Una contrazione nel consumo di carni e un invito al riconoscimento della provenienza locale emerge dal report della Cia Agricoltori

I dati sono chiari e forniscono uno spaccato interessante sulle abitudini alimentari dei lucani. Ogni abitante della Basilicata consuma annualmente circa 75 chili di carne, con il suino che rappresenta quasi la metà di questa quantità, ovvero 33 chili. Queste cifre sono state rilevate da un report redatto dalla Cia Agricoltori, aggiornato al 2021. Tuttavia, non tutte le notizie sono positive: nel corso dell’ultimo anno si è registrata una contrazione sensibile del consumo, oscillando tra il 20 e il 25%.

Ma andando oltre la carne di maiale, è importante notare come il panorama zootecnico lucano presenti altri dati significativi. Alla fine del 2022, la Basilicata contava un totale di 220.000 capi ovi-caprini, con una decrescita negli ultimi cinque anni di 60.000 capi. Nel dettaglio, gli ovini ammontavano a circa 180.000, mentre i caprini superavano di poco i 41.000. In termini di strutture, le aziende zootecniche che si occupano di allevamenti ovi-caprini sono 2.475, con 1.175 di queste che vantano un numero di capi superiore a 50. Di queste, 500 allevano più di 100 capi e 800 superano i 70 capi.
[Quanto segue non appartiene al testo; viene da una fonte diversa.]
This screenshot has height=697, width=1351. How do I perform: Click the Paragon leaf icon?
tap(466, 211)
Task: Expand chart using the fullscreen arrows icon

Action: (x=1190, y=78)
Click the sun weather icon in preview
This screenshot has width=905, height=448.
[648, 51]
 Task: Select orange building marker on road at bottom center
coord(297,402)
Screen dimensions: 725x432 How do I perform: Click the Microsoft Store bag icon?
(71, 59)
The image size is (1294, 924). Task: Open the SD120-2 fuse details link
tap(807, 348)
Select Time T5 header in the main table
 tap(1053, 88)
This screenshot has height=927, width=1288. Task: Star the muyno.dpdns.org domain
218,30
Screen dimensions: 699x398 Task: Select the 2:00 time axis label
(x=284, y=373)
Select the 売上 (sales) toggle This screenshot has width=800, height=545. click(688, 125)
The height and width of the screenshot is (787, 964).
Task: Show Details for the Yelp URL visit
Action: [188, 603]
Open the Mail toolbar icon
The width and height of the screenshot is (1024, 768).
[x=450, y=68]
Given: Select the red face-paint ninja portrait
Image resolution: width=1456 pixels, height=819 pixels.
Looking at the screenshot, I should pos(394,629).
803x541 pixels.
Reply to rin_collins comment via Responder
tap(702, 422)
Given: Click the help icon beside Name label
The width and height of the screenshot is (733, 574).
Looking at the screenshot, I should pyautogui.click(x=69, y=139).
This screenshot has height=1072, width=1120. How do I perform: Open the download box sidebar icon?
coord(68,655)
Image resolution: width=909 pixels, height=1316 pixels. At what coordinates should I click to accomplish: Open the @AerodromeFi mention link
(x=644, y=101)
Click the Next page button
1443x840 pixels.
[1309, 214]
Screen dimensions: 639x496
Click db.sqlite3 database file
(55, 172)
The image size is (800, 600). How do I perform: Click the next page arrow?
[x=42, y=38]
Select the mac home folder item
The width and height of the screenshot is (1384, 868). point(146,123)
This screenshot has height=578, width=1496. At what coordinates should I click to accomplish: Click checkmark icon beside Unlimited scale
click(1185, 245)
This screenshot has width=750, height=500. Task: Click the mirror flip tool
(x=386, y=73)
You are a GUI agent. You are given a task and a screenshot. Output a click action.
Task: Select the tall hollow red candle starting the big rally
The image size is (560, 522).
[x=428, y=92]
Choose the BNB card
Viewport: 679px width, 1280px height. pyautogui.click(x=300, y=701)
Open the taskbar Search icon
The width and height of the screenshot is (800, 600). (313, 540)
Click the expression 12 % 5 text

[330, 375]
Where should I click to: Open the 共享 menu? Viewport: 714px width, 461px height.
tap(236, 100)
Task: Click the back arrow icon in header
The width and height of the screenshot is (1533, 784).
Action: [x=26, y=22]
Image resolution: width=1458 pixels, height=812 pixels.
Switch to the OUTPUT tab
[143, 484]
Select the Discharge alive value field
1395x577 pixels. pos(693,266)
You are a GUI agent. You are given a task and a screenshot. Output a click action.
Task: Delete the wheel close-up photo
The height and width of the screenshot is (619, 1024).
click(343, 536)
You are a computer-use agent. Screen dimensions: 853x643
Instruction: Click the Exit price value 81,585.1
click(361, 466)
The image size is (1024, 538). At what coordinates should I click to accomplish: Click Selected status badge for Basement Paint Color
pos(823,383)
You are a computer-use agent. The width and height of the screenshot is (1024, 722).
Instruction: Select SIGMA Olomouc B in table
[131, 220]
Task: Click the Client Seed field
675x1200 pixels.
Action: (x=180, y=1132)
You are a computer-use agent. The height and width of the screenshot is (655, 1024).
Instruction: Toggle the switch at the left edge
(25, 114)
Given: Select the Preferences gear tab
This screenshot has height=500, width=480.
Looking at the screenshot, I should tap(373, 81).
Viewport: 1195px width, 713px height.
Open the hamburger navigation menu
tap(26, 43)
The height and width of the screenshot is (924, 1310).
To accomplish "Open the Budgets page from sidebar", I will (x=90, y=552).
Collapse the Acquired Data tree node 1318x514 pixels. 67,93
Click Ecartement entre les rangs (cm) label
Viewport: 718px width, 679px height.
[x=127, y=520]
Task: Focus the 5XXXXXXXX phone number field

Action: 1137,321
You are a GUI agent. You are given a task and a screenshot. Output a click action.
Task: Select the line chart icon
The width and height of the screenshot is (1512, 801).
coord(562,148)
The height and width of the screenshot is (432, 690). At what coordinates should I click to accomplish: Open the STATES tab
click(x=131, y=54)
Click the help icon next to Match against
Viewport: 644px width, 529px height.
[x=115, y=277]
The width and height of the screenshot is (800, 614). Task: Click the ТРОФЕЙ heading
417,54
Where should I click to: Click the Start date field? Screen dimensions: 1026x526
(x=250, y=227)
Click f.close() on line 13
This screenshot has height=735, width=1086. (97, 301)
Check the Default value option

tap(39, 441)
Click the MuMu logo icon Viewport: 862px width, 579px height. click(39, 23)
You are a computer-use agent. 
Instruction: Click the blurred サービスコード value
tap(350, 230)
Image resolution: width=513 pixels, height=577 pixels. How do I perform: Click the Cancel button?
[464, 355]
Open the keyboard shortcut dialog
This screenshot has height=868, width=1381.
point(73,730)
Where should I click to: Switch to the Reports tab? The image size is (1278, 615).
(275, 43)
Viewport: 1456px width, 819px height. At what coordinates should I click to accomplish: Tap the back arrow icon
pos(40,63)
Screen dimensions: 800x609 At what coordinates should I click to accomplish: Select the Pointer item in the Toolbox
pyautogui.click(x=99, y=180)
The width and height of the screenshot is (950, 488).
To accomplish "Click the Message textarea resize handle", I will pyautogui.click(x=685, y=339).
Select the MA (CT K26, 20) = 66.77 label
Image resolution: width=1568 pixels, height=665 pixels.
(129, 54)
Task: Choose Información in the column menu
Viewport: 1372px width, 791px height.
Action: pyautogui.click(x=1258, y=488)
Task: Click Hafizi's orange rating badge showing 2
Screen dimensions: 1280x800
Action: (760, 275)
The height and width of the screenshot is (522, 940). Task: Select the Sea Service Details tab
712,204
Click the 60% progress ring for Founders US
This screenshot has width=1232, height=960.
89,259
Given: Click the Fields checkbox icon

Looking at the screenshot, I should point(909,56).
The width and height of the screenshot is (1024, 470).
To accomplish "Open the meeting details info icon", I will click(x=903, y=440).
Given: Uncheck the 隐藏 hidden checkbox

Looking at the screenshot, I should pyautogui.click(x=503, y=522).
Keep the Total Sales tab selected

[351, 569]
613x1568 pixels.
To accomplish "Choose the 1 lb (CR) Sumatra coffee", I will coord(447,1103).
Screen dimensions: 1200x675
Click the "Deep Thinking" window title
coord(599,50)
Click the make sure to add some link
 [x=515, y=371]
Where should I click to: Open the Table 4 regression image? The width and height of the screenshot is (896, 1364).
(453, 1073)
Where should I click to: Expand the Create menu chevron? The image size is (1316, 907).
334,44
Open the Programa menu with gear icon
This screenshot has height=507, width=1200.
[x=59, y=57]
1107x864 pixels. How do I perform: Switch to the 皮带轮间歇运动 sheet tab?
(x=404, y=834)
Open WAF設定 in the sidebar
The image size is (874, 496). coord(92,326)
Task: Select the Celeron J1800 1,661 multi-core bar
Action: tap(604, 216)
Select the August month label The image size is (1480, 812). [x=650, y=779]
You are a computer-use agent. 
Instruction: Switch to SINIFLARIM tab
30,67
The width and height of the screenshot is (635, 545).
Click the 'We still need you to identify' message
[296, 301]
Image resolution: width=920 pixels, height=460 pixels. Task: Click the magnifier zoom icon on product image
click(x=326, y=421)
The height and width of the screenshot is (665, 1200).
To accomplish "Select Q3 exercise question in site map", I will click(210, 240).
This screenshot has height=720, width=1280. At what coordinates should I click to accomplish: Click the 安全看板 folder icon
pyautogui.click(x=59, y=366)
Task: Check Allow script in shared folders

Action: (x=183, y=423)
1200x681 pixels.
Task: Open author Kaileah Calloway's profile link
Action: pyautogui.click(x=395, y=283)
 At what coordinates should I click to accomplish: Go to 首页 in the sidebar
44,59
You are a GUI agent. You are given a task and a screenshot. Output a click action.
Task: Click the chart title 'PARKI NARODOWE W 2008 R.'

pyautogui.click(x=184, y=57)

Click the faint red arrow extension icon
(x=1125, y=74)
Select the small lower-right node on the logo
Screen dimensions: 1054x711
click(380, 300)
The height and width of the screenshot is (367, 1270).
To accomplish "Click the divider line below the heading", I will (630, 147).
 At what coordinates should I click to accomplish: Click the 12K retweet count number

Fronte etichettatura e provenienza, la Cia sottolinea l’importanza della trasparenza. La confederazione agricoltori lucana ha esortato i consumatori ad acquistare carni di provenienza locale, prestando attenzione ai prezzi e alle etichette. La chiarezza nella provenienza degli alimenti, afferma la Cia, è fondamentale per garantire la tutela dei consumatori e dei produttori. Pertanto, l’attenzione deve essere posta non solo sulla qualità della carne, ma anche sui controlli lungo l’intera filiera, dal momento dell’allevamento fino alla vendita al dettaglio nei supermercati.